Anyway, thanks for the post. Your blog is a pleasure.
Mike,
Indeed, no question results are often misconstrued. I question whether all advisors even fully understand the implications of the Monte Carlo tools they are using, much less translate them effectively for clients.
That doesn’t necessarily make the tool bad. It is a huge concern regarding effective advice, though. :/
– Michael
I agree. When I first entered the business I was at a large brokerage firm that utilized them and the inputs ended up being widely optimistic.
It was kind of Monte Carlo simulation as a sales technique!
I do feel it can be a very good “behind the scenes” tool if used well and can help advisors in recommendations to clients.
And that, Michael, ought to be our value proposition.
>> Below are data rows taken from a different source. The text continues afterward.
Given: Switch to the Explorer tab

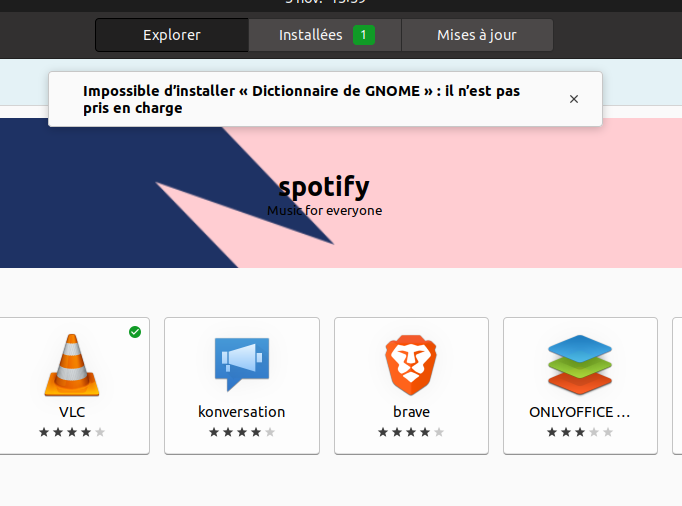Looking at the screenshot, I should (172, 35).
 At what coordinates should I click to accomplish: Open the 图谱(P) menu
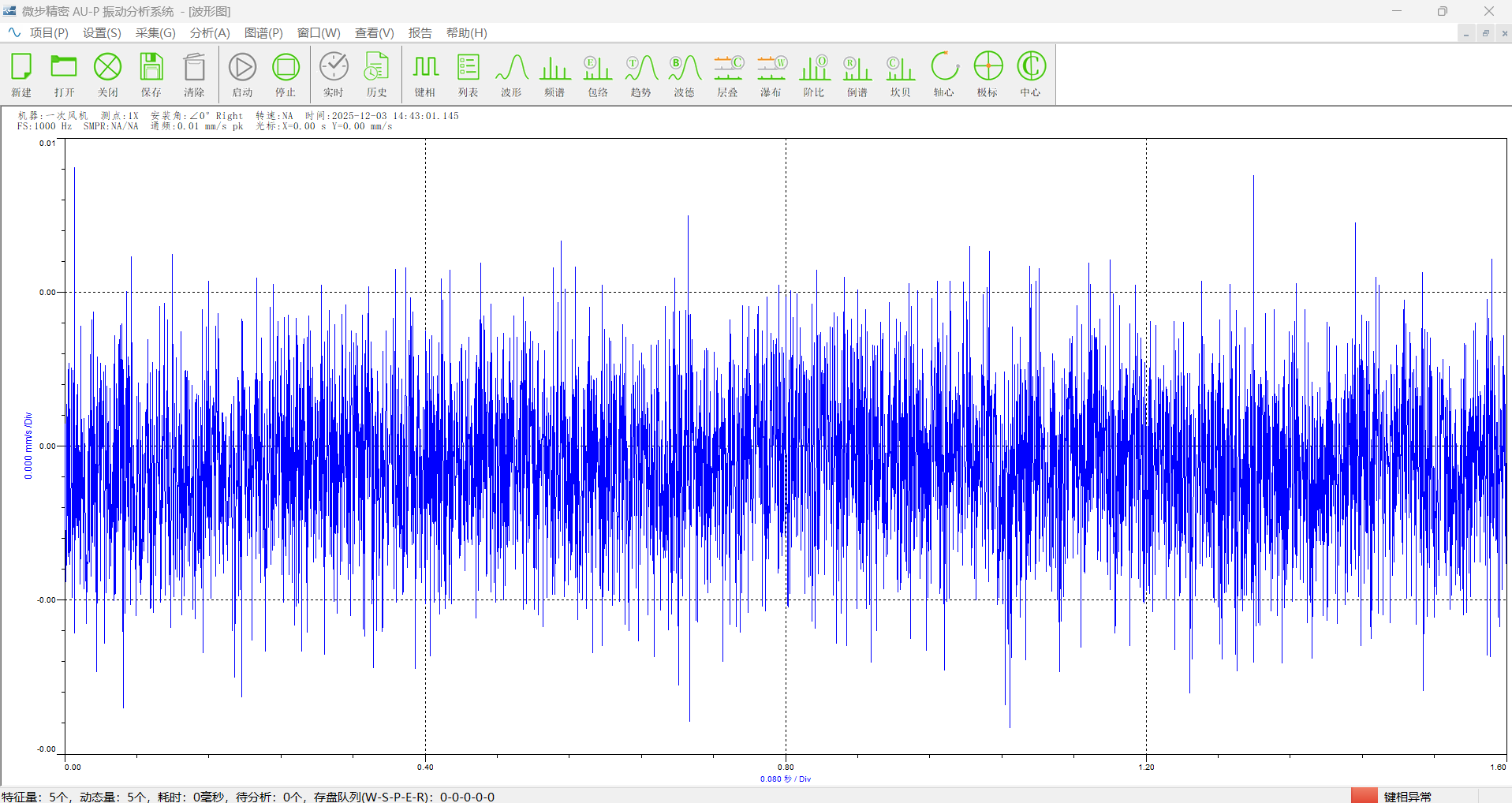263,32
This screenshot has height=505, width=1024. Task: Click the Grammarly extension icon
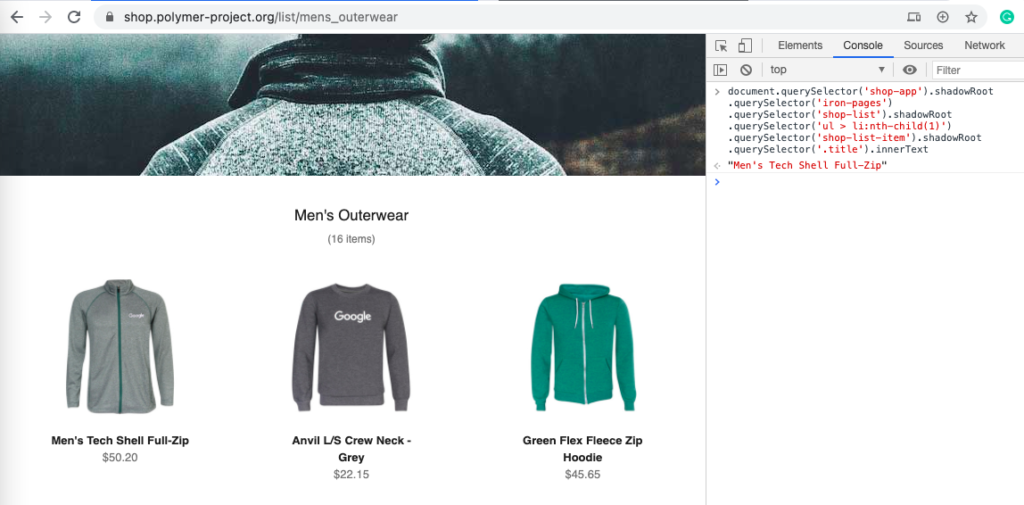1006,17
We spend too much time attempting to get things exactly right, more precise, etc., believing our results yield better advice and a higher degree of confidence. However, greater precision in our work often results in less accurate and less realistic results.
We absolutely have the equipment to think probabilistically, but that requires us to think. Tools can too easily become a crutch that eliminates the need to think. If we focus instead on guiding people toward decisions that yield the highest probability of success given an unquantifiable amount of uncertainty, our clients will be far better off.
Good Luck getting a retiree to actually cut spending an any year by 15%. This is why the statistical tools are very important in helping us understand what our clients can successfully spend each month and year starting from the beginning of retirement
Trey,
I think it depends on the client and the nature of their spending.
We have clients where a 5% spending cut would be traumatic. We have others where a 20% cut would be easy – they’d just trim or downscale the number of lavish cruises and vacations they take for a year or two.
I do think we could use a better framework for discussing with clients the flexibility of their spending, though. It’s not a conversation we’re typically trained to do.
– Michael
This is precisely why I have incorporated 1.)RiskalyzePro and 2.) ‘trading’ (w/ stop losses) into my practice.
I, like Khaneman, believe the most important # an advisor needs to know is the client’s “Pain #”. Knowing the point where a client’s emotional state will overrun their rational self is the goal.